Stored items:
• • •

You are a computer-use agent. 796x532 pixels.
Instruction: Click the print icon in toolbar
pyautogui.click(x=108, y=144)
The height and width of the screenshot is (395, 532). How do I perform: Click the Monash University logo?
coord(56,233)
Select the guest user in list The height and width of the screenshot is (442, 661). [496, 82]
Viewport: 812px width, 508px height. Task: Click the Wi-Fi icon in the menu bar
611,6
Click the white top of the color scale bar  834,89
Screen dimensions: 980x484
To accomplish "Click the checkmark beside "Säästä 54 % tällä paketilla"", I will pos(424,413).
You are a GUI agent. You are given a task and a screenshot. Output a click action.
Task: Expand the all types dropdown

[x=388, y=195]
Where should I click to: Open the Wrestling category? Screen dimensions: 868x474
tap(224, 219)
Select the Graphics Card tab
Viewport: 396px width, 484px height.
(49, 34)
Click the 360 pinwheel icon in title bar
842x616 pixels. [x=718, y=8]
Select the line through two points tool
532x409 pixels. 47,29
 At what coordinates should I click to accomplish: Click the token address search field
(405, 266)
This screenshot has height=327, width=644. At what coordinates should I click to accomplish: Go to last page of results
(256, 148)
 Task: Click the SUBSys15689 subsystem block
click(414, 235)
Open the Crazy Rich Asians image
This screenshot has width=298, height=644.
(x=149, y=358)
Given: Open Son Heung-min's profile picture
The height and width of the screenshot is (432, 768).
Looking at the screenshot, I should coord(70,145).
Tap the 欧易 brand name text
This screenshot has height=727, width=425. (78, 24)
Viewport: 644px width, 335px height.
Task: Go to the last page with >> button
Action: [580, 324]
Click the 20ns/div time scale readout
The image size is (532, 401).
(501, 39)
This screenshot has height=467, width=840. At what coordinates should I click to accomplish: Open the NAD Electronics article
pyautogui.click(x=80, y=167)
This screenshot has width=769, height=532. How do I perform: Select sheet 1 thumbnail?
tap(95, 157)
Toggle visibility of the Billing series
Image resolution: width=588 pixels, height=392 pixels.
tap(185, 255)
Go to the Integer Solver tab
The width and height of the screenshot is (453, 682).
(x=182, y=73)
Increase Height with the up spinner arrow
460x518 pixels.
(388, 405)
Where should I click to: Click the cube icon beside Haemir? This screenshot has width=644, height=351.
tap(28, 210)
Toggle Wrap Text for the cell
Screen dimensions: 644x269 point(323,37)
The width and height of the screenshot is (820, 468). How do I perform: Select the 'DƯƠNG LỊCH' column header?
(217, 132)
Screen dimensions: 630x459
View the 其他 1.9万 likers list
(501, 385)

• • •

◆ What you will do: An exact repeat of the lines from the one containing "Where should I click to: Click" through the final line above, both included, is the whole answer.

◆ Response to this exercise:
Where should I click to: Click the cube icon beside Haemir? This screenshot has width=644, height=351.
tap(28, 210)
Toggle Wrap Text for the cell
Screen dimensions: 644x269 point(323,37)
The width and height of the screenshot is (820, 468). How do I perform: Select the 'DƯƠNG LỊCH' column header?
(217, 132)
Screen dimensions: 630x459
View the 其他 1.9万 likers list
(501, 385)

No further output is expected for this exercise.